L’ambasciatrice ucraina negli Stati Uniti, Oksana Markova, potrebbe essere richiamata a Kiev dopo il dibattito acceso tra Volodymyr Zelensky e Donald Trump nello Studio Ovale.
La reazione di Markova diventa virale
Durante il duro confronto tra Volodymyr Zelensky e Donald Trump alla Casa Bianca, tra i presenti in prima fila nello Studio Ovale c’era anche l’ambasciatrice ucraina negli Stati Uniti, Oksana Markova. La sua reazione – mani nei capelli, volto arrossato e sguardo abbassato – è stata immortalata dai giornalisti presenti e i video che la ritraggono sono diventati virali sui social. Secondo quanto riportato dal Corriere della Sera, all’interno del governo di Kiev cresce la pressione affinché l’ambasciatrice venga richiamata.
Critiche sulla gestione della conferenza stampa
A sollevare dubbi sul futuro di Markova sono alcuni esponenti della leadership ucraina, che ritengono abbia avuto un ruolo nella difficile gestione dell’incontro. «Non ha fatto il suo lavoro. Perché non ha cercato di impedire che Zelensky parlasse in inglese alla conferenza stampa?», si chiedono ambienti vicini al governo di Kiev. Secondo le fonti citate dal Corriere, l’ambasciatrice avrebbe dovuto insistere affinché il presidente fosse affiancato da un interprete, evitando così un confronto diretto in una lingua che Zelensky padroneggia solo da pochi anni.

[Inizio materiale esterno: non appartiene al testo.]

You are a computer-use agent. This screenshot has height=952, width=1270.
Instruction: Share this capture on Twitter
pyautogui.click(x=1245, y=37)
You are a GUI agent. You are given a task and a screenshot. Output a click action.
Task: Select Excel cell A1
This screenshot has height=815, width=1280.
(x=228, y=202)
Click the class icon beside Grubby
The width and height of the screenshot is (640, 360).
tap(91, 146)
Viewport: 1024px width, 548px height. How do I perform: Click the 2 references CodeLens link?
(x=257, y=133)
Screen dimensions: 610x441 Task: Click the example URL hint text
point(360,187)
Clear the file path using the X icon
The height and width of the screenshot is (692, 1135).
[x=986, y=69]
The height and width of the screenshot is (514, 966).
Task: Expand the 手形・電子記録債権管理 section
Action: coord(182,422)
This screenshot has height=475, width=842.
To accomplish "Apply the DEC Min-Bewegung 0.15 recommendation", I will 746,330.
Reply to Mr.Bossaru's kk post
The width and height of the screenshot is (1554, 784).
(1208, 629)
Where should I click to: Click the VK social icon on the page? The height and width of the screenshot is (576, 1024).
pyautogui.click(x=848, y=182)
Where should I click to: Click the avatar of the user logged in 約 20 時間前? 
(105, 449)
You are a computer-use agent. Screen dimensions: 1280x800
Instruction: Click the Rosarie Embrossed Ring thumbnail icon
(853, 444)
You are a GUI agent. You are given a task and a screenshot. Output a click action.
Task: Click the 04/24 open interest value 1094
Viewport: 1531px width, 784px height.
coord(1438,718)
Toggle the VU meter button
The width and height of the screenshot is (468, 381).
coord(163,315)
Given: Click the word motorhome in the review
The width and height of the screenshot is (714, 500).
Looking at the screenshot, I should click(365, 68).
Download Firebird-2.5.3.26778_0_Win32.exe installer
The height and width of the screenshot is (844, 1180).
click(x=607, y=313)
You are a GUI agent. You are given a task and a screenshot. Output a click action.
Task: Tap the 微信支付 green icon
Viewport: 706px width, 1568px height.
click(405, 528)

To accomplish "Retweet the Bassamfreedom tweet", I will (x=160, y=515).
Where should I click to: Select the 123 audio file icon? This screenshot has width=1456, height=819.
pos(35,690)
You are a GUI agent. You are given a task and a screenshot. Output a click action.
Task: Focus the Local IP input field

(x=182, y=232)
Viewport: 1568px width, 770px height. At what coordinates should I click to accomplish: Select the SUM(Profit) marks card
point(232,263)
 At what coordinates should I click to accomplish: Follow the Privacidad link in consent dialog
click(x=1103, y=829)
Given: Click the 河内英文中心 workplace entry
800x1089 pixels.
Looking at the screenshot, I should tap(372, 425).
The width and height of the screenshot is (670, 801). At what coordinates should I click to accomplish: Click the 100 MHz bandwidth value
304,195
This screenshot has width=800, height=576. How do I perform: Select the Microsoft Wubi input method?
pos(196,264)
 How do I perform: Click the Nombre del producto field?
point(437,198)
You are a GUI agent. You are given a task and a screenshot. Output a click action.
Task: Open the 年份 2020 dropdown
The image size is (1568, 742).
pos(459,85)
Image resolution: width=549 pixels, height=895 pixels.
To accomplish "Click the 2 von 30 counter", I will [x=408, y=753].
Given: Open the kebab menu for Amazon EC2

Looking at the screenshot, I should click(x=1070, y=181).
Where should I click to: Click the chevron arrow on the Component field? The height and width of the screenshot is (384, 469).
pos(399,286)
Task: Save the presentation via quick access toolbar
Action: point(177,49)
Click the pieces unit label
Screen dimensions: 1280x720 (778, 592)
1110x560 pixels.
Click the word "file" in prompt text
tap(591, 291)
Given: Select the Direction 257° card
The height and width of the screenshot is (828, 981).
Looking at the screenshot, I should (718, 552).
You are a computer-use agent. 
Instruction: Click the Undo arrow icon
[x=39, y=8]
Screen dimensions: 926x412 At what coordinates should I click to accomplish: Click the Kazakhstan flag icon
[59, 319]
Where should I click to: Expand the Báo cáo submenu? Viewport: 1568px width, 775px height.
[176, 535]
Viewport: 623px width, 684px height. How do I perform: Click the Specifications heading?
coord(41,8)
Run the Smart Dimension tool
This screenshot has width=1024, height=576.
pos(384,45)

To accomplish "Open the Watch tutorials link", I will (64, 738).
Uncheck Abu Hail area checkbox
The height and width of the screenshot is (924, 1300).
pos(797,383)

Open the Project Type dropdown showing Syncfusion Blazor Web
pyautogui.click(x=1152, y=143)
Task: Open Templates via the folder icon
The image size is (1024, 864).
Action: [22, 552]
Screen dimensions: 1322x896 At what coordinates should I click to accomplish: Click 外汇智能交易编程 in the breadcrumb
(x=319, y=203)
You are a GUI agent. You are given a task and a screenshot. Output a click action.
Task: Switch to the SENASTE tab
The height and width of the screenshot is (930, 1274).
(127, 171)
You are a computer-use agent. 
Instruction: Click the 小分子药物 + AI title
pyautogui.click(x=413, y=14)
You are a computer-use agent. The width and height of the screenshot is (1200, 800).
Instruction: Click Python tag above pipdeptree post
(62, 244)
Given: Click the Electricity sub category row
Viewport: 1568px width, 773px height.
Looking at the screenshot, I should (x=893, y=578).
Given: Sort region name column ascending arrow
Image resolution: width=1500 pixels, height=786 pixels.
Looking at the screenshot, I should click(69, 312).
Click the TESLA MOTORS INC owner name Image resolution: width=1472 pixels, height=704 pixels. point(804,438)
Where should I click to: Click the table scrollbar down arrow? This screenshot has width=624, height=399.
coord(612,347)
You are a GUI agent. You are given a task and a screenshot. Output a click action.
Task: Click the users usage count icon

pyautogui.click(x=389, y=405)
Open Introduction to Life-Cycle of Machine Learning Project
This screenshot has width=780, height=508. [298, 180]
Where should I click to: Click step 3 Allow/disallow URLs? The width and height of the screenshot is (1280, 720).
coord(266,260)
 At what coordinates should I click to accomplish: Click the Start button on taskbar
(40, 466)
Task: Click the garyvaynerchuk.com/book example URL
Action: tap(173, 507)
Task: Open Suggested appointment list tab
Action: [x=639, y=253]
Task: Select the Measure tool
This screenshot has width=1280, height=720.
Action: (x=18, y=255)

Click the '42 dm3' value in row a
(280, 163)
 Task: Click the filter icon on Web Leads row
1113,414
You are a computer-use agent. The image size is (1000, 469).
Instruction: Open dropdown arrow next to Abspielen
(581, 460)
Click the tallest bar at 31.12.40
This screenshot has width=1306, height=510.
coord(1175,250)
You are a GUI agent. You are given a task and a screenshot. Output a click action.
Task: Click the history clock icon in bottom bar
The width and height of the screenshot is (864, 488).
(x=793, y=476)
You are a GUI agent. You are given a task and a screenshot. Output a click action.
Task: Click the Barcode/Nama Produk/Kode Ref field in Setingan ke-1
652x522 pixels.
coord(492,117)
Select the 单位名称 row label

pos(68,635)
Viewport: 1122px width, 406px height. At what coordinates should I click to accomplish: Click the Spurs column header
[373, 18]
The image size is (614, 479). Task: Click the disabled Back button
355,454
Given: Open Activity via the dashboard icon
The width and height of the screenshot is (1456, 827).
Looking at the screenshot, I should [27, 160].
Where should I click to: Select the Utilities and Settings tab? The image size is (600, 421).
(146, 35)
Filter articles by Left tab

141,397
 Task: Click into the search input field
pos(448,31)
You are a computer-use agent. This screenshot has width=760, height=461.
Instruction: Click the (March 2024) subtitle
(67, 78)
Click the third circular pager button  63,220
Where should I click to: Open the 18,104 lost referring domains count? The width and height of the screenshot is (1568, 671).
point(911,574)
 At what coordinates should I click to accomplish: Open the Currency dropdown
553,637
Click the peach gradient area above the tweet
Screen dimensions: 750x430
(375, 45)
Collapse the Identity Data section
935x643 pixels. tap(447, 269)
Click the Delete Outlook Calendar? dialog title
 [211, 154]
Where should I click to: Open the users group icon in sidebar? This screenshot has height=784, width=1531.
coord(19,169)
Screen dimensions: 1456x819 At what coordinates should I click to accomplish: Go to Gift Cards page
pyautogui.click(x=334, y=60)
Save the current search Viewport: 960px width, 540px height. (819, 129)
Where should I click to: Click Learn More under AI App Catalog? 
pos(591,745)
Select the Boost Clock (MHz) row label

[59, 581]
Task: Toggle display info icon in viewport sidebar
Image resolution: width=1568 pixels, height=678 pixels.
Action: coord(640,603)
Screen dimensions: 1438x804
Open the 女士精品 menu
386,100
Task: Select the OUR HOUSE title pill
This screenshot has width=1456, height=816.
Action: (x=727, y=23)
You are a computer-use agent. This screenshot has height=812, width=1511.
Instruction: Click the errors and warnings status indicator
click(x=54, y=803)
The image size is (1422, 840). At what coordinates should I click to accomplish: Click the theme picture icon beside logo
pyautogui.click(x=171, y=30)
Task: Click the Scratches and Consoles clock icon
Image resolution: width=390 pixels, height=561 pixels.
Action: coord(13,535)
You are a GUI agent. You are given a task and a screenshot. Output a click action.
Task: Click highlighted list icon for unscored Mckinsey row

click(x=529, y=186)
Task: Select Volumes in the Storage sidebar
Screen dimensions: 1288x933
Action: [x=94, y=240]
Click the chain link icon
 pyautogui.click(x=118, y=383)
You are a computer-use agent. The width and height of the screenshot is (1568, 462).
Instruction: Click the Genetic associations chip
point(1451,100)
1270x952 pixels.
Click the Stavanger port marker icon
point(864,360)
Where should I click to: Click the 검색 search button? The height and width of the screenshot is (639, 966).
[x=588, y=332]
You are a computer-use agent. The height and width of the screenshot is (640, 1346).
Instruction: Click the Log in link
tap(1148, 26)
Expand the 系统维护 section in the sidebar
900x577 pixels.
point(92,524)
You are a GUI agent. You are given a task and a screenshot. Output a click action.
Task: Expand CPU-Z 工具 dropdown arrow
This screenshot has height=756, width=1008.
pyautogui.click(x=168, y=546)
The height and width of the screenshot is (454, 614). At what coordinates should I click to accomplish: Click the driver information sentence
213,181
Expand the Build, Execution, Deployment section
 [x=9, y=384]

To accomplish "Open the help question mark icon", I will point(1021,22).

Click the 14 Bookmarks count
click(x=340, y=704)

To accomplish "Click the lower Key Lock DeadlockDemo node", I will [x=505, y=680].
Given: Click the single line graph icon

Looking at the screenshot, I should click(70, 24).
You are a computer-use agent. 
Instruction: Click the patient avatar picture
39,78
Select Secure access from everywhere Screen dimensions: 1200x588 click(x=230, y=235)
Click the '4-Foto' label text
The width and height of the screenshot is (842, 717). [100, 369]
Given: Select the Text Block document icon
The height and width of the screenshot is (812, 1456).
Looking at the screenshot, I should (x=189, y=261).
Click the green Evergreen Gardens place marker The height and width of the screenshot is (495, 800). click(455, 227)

Le tensioni con il Partito Repubblicano
Non è la prima volta che il nome di Oksana Markova viene associato a possibili dimissioni. Ambasciatrice dal 2021, era già finita al centro di polemiche nel settembre 2024, quando alcuni esponenti del Partito Repubblicano degli Stati Uniti l’avevano accusata di sostenere indirettamente la candidatura di Kamala Harris. In quell’occasione, la diplomatica aveva semplicemente visitato una fabbrica di munizioni per l’esercito ucraino, situata vicino a un evento elettorale del Partito Democratico. Tanto era bastato ai conservatori americani per chiedere la sua rimozione dall’incarico.